What's New in Apache Kafka

Learn about the new features of Apache Kafka in Cloudera Runtime 7.2.16.

Rebase on Kafka 3.1.2

Kafka shipped with this version of Cloudera Runtime is based on Apache Kafka 3.1.2. For more information, see the following upstream resources:

Apache Kafka Notable Changes:
Apache Kafka Release Notes:

Multi-level rack awareness

The rack awareness capabilities of Kafka have been improved to support multi-level cluster topologies. As a result, brokers can now be configured to run in a multi-level rack-aware mode. If this mode is enabled, the brokers provide multi-level rack awareness guarantees. These guarantees ensure that topic partition replicas are spread evenly across all levels of the physical infrastructure. For example, in a two-level hierarchy with Data Centers on the top level and racks on the second level, brokers will evenly spread replicas among both available DCs and racks.

The new mode is compatible with follower fetching. If multi-level mode is enabled, a compatible replica selector class is automatically installed. This implementation enables consumers (if configured), to fetch Kafka messages from the replica that is closest to them in the multi-level hierarchy.

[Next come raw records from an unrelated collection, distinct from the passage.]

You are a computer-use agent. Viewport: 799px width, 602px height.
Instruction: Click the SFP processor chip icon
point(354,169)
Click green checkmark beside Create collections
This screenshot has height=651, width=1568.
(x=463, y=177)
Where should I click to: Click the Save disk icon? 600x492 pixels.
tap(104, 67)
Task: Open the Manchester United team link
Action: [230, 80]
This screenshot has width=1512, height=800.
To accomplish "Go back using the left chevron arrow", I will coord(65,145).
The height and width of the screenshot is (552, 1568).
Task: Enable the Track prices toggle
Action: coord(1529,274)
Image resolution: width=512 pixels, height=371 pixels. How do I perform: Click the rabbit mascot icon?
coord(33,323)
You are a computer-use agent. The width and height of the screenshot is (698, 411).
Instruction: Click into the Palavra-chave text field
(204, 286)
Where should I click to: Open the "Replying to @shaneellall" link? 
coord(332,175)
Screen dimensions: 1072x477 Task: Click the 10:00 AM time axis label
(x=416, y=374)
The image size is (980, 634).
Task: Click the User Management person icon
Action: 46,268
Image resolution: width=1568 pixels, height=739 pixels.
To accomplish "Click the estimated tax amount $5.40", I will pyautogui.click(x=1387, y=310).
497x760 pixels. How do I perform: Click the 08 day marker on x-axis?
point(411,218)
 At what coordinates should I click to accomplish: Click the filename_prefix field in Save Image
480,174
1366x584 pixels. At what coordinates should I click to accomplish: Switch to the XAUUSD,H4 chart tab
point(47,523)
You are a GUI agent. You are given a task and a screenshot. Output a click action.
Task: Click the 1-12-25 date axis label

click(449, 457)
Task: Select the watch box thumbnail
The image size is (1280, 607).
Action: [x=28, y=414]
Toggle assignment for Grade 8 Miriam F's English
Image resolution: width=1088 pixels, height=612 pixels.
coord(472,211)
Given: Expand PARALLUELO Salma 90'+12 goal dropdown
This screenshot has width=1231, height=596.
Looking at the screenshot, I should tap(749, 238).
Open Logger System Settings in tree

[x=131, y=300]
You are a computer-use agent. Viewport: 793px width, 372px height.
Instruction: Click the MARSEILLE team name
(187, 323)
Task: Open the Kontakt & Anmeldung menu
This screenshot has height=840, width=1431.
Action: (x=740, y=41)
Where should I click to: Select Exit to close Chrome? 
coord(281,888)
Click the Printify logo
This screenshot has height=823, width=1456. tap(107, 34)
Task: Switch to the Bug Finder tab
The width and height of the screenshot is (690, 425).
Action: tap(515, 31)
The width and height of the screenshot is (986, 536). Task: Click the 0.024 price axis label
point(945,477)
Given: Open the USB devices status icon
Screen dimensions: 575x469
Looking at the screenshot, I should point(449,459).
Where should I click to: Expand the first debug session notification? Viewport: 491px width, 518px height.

Additionally, when Cruise Control is deployed on the cluster, the standard rack-aware goals in Cruise Control’s configuration are replaced with a multi-level rack-aware goal. This goal ensures that Cruise Control optimizations do not violate the multi-level rack awareness guarantees. This goal is currently downstream only, available exclusively in Cloudera distributed Cruise Control. For more information, see the following resources:

Expose log directory total and usable space through the Kafka API

KAFKA-13958 is backported in Kafka shipped with this version of Runtime. As a result, the Kafka API now exposes metrics regarding the total and usable disk space of log directories. The information on log directory space is collected by SMM and is exposed on the SMM UI. Specifically, you can now view the current log size of topics as well as the total log size and remaining storage space of brokers. For more information on how you can monitor log size metrics on the SMM UI, see Monitoring log size information.

Kafka now accepts OAuthtokens that do not contain a “sub” claim

KAFKA-13730 is backported in Kafka shipped with this version of Runtime. As a result, Kafka now accepts OAuth tokens that do not contain the "sub" claim. If you are using OAuth tokens that do not contain a “sub” claim, the JWT Principal Claim Name For OAuth2 Kafka service property must be configured. This property specifies the claim that contains the client’s principal. For more information on OAuth2 authentication in Kafka, see OAuth2 authentication.

New Kafka connect connectors

The following new Kafka connect connectors are introduced:

  • HDFS Stateless Sink
  • Influx DB Sink
  • Debezium Db2 Source [Technical Preview]

For more information, see Connectors.

Syslog TCP Source connector 2.0.0.

The Syslog TCP Source Kafka Connect connector is updated to version 2.0.0. The following notable changes and improvements are made:

  • Three new properties are added, these are as follows:
    • Max Batch Size

      This property controls the maximum number of messages to add to a single batch of messages. This is a required property. Its default value is 1.

    • Authorized Issuer DN Pattern and Authorized Subject DN Pattern
      These properties allow you to enable authorization for incoming TLS connections. Both properties accept regular expressions as a value. The configured regular expressions are applied against the Distinguished Names of incoming TLS connections. If the Distinguished Names do not match the pattern, the following message is logged and the messages do not get forwarded to Kafka.
      Error: authorization failure
      Both properties are optional and are set to .* by default.
  • The Max Number of TCP Connections property is replaced by the Max Number of Worker Threads property.

    Similarly to Max Number of TCP Connections, Max Number of Worker Threads is also used to specify the number of TCP connections, but instead of exactly specifying the number of allowed connections, you now specify how many worker threads are reserved for TCP connections. Note that a single worker thread is capable of handling multiple connections. This is a required property. Its default value is 2.

  • Existing version 1.0.0. connectors will continue to function, upgrading them, however, is not possible. If you want to use the new version of the connector, you must deploy a new instance of the connector.
  • Deploying a version 1.0.0. instance of the connector is no longer possible.

AvroConverter support for KConnect logical types

The AvroConverter now converts between Connect and Avro temporal and decimal types.

Connect internal topic Ranger policy

A new Ranger policy, connect internal - topic, is generated by default on fresh installations. This policy allows the Kafka and SMM service principals to access Kafka Connect internal topics (connect-configs, connect-offsets, connect-status) and the secret management's storage topic (connect-secrets).

Connector configurations must by default override the sasl.jaas.config property of the Kafka clients used by the connector

The Require Connectors To Override Kafka Client JAAS Configuration Kafka Connect property is now selected by default. This means that connector configurations must by default contain a sasl.jaas.config entry with an appropriate JAAS configuration that can be used to establish a connection with the Kafka service.

Connect JAAS enforcement now applies to non-override type Kafka client configs

When the Require Connectors To Override Kafka Client JAAS Configuration property is selected, the consumer.sasl. and producer.sasl. configurations are not emitted into the Connect worker configurations anymore. Additionally, the keytab name is randomized and the ${cm-agent:keytab} references in the Connector configurations will stop working.